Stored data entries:

----------------

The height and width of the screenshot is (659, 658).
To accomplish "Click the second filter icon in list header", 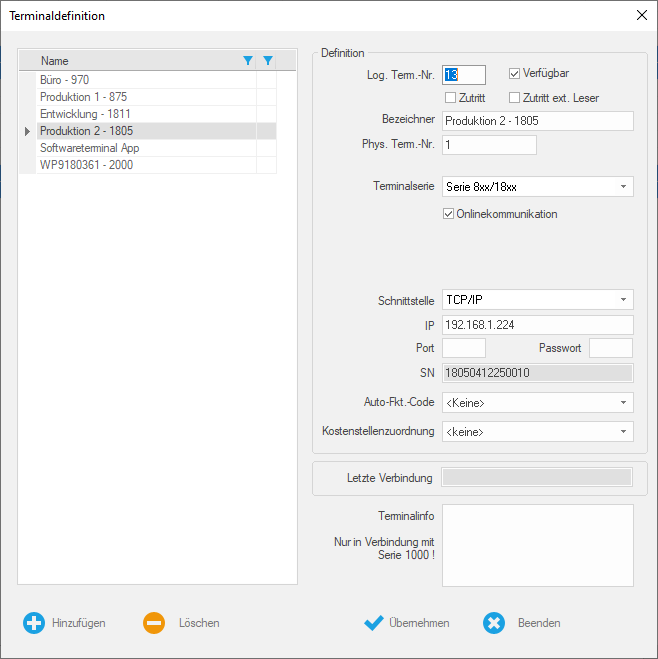I will 267,61.
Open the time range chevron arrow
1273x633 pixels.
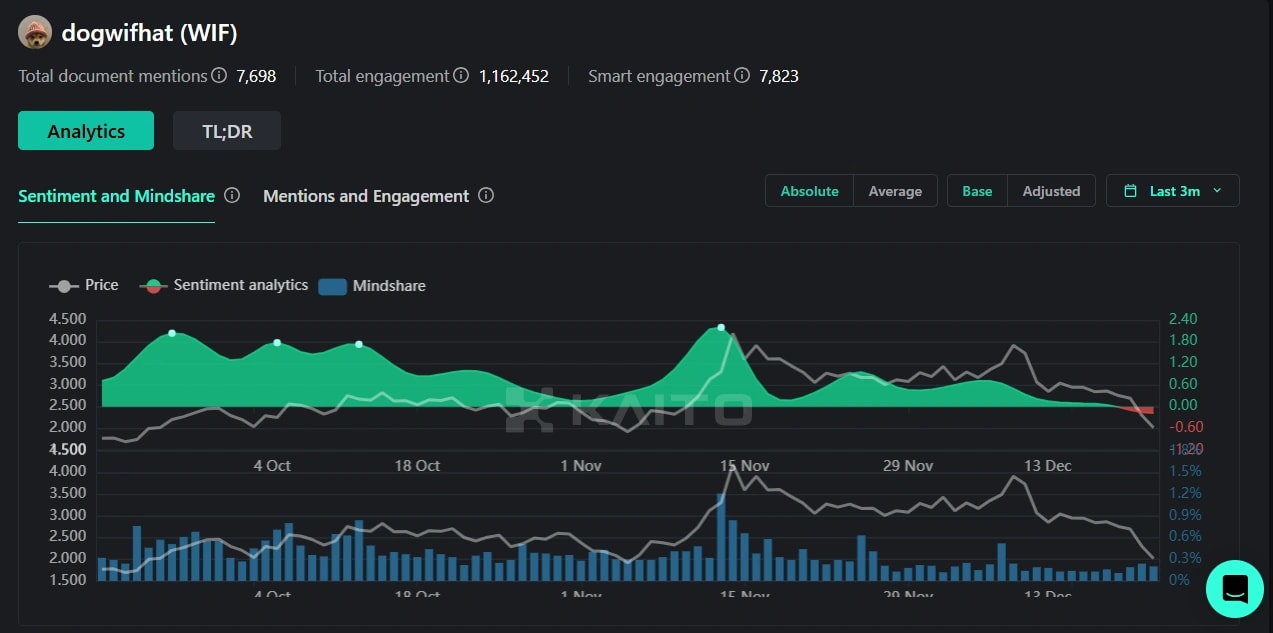pyautogui.click(x=1216, y=190)
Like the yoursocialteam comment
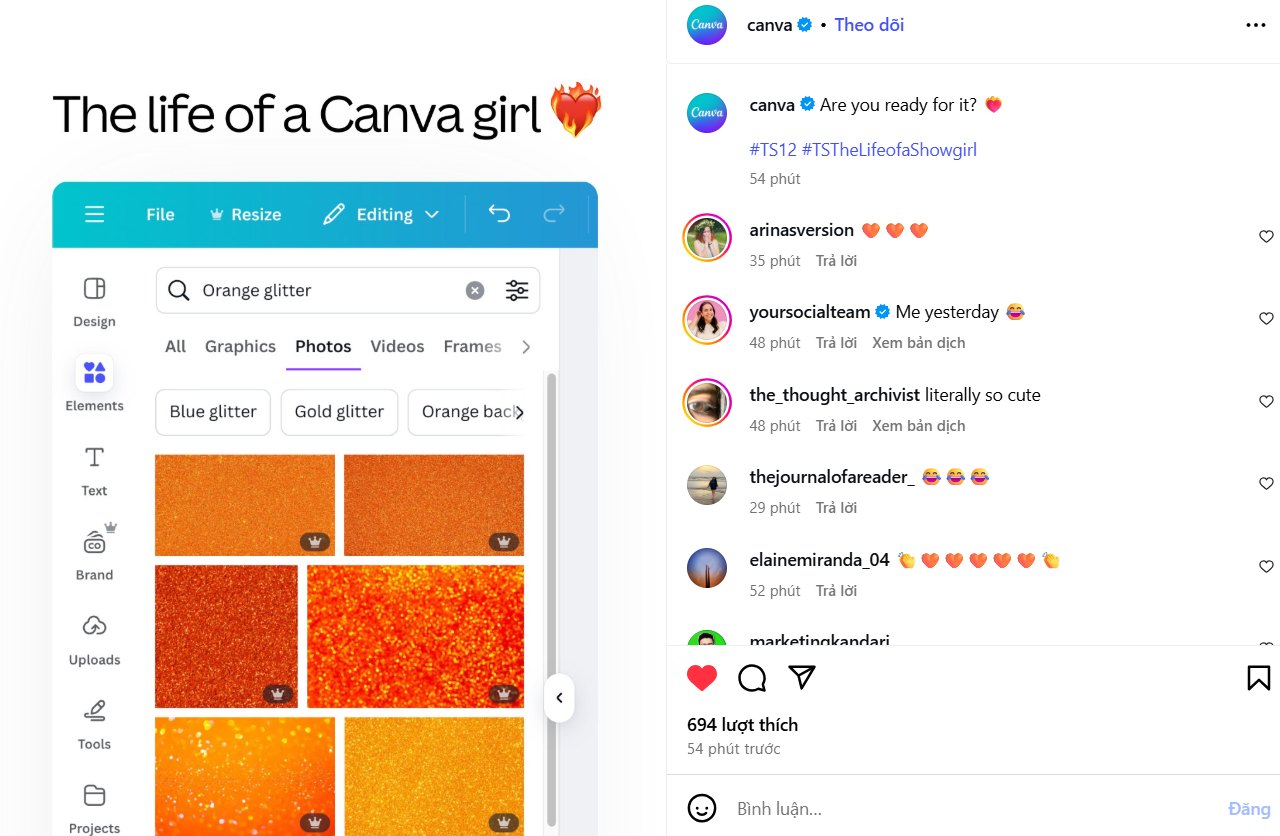 click(x=1266, y=319)
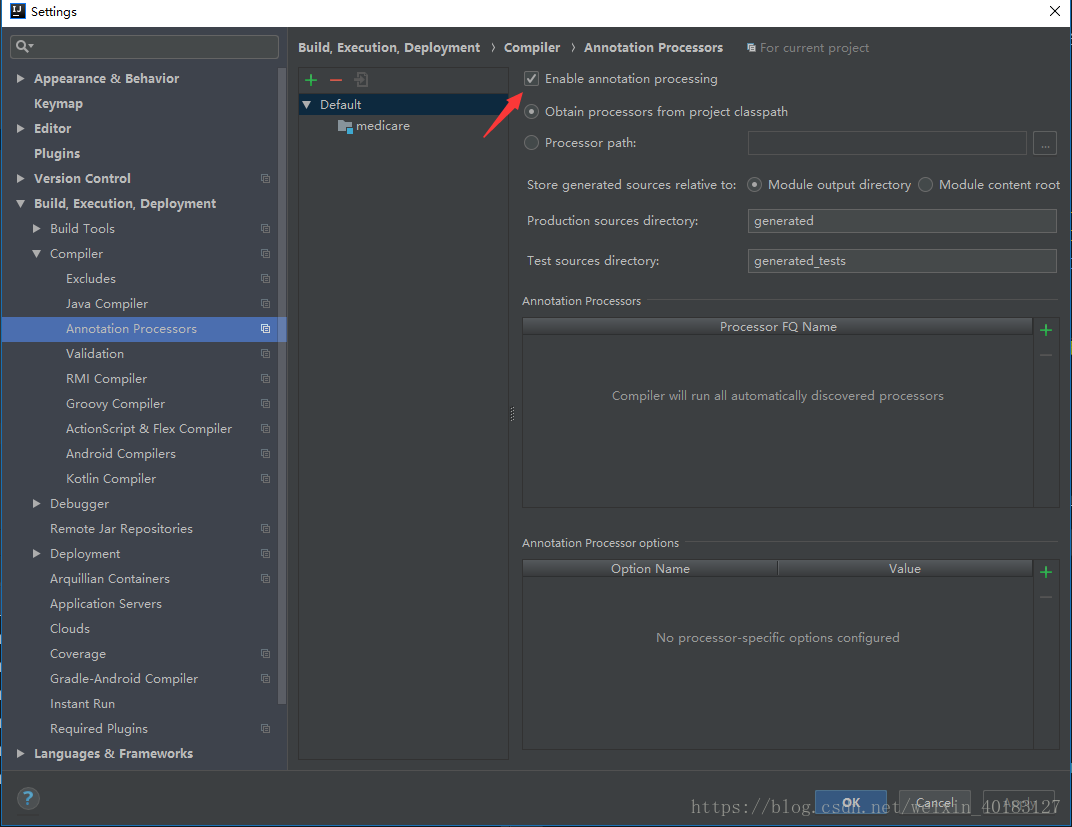Viewport: 1072px width, 827px height.
Task: Add a new annotation processor profile
Action: [310, 79]
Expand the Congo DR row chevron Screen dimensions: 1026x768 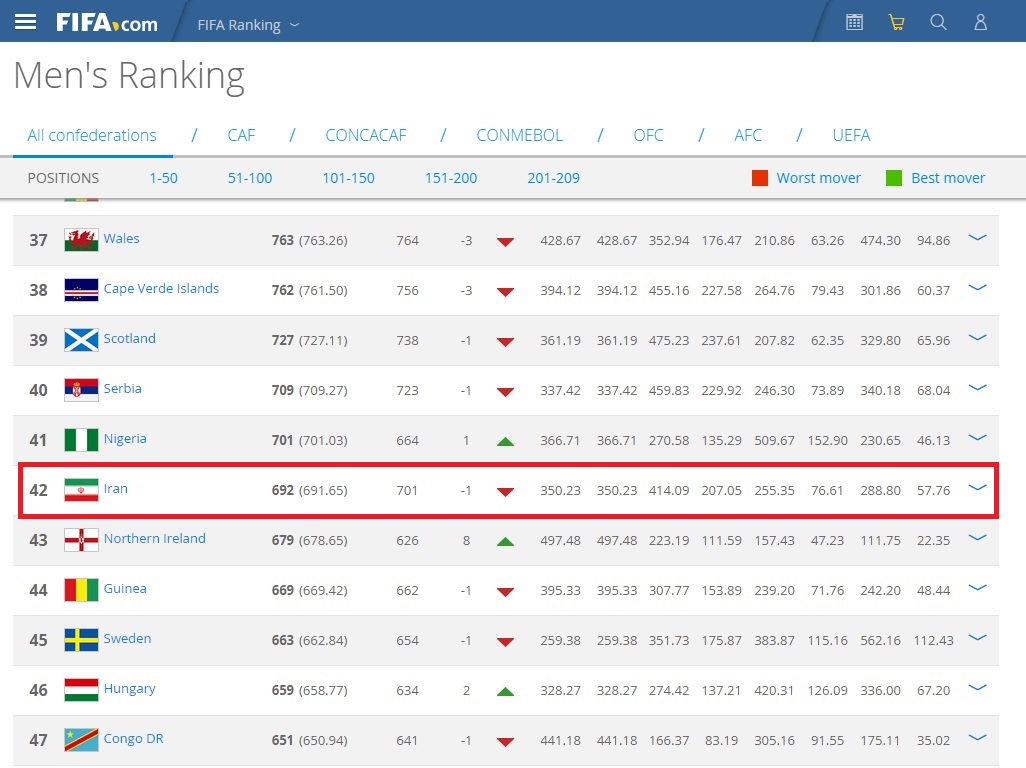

----------------

WHAT NEEDS TO BE DONE: Without any pictures, reproduce exactly the lines from the line that contains "1273x633 pixels." to the end of the entries above, both ends included.

WRITTEN SOLUTION:
1273x633 pixels.
pyautogui.click(x=1216, y=190)
Like the yoursocialteam comment
 click(x=1266, y=319)
Viewport: 1072px width, 827px height.
Task: Add a new annotation processor profile
Action: [310, 79]
Expand the Congo DR row chevron Screen dimensions: 1026x768 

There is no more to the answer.